While Paul’s teaching methods veered away from the lecture and toward the conversation, perhaps sensing there’s more to be learned in thoughtful digressions than in a prepared agenda, he occasionally offered direct advice on matters of craft. In 1985, he handed out a a two-page numbered list with the simple heading “Fiction” that presented what I would call “tips and tricks” for aspiring writers. Several years later, he handed out this same document to members of his graduate fiction writing seminar (you can read about us in his memoir, Master Class), the list having grown to 51 items.
Here I present the the seventh installment of Paul’s tips. Look for more of these tips in future posts. If you haven’t, I encourage you to look at the previous installments:
Paul West’s Fiction List, Part VII
30. As already said, first-person narrator traps you; but one way out of this bind is to have that first-person narrator imagine how a third-person narrator would do things.
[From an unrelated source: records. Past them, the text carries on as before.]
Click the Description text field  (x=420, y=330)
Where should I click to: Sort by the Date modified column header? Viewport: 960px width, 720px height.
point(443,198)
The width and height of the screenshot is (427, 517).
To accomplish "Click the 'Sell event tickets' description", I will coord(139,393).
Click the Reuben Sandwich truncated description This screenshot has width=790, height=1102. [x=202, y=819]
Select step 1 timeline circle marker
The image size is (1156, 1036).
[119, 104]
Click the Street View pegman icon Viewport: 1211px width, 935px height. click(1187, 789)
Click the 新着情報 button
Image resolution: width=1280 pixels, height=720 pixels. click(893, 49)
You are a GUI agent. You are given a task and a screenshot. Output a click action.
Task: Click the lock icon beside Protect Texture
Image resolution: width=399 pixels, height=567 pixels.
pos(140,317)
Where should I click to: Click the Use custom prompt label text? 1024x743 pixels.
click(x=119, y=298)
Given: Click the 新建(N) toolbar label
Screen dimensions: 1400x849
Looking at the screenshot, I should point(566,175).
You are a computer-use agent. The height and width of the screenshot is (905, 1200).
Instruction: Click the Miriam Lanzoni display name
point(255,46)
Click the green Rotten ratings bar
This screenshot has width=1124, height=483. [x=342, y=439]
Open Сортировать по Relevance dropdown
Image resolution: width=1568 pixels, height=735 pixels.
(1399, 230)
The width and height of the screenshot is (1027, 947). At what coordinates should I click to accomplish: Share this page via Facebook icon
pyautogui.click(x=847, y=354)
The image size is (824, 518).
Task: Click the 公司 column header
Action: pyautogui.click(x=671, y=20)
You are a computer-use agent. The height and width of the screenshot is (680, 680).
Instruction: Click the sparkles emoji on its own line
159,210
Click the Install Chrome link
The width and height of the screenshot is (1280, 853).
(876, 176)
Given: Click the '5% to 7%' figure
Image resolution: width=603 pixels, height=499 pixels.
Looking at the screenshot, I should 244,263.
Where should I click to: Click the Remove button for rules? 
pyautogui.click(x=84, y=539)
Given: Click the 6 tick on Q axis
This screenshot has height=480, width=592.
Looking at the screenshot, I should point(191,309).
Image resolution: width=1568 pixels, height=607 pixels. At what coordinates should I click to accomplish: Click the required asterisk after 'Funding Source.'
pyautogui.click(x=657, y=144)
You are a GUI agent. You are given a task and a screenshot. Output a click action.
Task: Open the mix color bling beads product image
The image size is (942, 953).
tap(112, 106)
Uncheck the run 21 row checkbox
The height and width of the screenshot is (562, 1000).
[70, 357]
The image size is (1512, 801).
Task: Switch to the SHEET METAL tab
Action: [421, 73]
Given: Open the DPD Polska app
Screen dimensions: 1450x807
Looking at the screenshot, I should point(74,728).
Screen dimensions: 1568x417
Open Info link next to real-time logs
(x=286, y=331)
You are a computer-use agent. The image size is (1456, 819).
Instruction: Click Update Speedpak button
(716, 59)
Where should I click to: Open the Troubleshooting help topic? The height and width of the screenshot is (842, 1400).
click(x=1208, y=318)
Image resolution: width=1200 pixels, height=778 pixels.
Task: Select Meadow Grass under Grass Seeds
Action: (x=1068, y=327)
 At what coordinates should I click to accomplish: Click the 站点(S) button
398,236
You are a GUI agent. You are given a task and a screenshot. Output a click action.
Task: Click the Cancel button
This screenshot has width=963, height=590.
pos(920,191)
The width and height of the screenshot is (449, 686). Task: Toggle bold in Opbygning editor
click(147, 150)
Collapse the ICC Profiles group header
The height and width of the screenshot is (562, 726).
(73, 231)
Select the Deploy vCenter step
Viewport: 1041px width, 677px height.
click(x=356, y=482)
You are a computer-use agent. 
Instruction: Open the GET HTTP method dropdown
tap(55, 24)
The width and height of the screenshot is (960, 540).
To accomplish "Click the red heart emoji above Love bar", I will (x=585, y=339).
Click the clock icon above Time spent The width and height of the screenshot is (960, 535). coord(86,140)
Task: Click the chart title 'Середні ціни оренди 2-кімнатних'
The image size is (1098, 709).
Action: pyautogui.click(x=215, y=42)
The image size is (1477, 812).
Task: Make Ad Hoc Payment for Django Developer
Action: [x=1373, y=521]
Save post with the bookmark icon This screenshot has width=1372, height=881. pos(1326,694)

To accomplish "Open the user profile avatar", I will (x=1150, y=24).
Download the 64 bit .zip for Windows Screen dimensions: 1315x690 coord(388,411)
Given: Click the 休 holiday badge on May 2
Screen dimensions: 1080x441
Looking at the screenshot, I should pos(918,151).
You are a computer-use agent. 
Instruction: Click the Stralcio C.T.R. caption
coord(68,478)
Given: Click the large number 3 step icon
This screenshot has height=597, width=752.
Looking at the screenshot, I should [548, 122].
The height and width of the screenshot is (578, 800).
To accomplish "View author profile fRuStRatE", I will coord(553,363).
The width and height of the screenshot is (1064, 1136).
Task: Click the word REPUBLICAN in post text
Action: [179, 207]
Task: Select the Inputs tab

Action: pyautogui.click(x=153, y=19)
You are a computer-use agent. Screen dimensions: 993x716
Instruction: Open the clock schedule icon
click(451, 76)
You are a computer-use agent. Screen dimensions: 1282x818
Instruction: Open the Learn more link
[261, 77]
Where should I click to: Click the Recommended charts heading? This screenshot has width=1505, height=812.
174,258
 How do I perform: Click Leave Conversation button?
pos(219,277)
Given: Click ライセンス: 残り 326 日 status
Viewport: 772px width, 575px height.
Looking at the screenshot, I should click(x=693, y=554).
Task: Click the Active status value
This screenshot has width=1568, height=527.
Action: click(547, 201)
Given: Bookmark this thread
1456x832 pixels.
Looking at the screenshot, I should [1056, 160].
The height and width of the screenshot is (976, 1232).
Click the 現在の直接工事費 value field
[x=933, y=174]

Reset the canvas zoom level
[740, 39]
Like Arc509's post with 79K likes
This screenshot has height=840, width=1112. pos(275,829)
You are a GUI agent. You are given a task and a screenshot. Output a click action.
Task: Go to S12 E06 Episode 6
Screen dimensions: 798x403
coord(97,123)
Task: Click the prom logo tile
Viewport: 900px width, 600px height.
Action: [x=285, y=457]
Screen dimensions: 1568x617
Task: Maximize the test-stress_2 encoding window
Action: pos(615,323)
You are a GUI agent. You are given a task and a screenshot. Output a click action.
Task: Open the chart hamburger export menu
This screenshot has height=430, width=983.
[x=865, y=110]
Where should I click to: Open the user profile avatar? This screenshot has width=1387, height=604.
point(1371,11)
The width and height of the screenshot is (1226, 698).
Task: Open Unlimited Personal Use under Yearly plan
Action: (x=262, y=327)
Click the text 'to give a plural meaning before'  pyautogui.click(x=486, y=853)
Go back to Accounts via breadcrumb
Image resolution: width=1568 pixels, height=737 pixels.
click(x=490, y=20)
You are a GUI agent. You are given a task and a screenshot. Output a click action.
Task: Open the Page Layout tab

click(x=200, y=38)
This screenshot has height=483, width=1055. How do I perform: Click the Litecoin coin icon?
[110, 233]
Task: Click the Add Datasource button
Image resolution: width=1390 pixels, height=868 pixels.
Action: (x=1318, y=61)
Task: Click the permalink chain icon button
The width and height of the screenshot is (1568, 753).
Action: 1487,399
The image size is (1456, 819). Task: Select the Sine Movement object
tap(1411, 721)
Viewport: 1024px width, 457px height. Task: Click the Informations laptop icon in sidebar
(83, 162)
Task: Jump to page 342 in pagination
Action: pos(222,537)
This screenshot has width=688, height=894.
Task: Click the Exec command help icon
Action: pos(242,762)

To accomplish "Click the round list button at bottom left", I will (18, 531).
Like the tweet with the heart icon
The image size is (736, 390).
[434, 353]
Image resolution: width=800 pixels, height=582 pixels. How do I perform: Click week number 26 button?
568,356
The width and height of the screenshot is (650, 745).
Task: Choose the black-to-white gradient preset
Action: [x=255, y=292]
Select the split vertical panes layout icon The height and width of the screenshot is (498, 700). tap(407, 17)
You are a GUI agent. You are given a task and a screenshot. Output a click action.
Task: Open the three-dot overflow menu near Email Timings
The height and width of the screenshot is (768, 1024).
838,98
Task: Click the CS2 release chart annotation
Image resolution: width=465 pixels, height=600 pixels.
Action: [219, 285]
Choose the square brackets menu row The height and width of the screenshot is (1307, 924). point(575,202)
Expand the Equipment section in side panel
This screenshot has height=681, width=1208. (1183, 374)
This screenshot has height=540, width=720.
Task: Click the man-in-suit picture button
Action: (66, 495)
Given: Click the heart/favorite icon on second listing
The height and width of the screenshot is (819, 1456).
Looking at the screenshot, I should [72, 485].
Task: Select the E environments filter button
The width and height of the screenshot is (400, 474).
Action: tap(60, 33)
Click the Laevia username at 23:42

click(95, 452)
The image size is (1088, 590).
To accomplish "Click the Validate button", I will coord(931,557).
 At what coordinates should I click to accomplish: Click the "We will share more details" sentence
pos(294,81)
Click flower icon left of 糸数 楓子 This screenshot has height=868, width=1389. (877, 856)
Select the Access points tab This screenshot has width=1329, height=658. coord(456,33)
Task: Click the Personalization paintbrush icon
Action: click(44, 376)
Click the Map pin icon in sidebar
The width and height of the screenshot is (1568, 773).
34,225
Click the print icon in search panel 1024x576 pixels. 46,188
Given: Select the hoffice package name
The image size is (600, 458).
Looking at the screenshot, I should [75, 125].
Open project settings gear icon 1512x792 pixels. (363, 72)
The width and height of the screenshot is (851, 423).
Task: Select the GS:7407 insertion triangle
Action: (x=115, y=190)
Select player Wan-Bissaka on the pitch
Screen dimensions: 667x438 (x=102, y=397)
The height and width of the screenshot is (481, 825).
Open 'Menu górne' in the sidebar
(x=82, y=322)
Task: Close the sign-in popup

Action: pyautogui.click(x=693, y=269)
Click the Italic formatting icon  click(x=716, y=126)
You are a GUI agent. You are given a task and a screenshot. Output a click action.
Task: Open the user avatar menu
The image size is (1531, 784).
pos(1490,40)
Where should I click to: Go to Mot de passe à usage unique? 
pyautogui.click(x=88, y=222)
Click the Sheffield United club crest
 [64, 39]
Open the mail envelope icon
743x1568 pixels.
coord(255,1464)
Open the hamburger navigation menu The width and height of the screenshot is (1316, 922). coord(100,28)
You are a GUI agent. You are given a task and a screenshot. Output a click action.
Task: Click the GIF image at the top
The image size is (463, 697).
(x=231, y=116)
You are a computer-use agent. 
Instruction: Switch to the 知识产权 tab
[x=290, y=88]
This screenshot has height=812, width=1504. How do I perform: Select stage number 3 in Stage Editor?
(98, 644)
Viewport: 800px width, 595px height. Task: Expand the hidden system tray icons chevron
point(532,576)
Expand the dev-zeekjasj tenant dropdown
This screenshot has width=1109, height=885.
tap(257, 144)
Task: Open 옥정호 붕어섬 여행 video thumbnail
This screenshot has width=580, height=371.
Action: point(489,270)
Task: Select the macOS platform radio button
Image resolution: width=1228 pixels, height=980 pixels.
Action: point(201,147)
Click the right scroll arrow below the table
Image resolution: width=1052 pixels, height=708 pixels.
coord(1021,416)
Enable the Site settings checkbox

Within that contrast you develop a measure of control, of perspective; you can even feed comments in.
31. Take a hint from Leonardo’s Treatise: look at a splotch on a wall until you know it intimately; stare at it until it moves.
32. If you don’t want to specify, i.e., want to locate something in nowhere, you can get that effect by excessive specification. E.g., “He realized he was in Paris, Vienna, Dortmund, Oslo, Istanbul, Rome.” Similar effect gained by changing the name of a character whom police are after: they never catch up with his current name.
33. Always ask yourself which of the experiences you present is rare to the reader, which not. Fill in the former, be allusive with the latter.
34. Sometimes useful to have a text within the text; if you do, break it up and show how the character, or narrator, feels about it.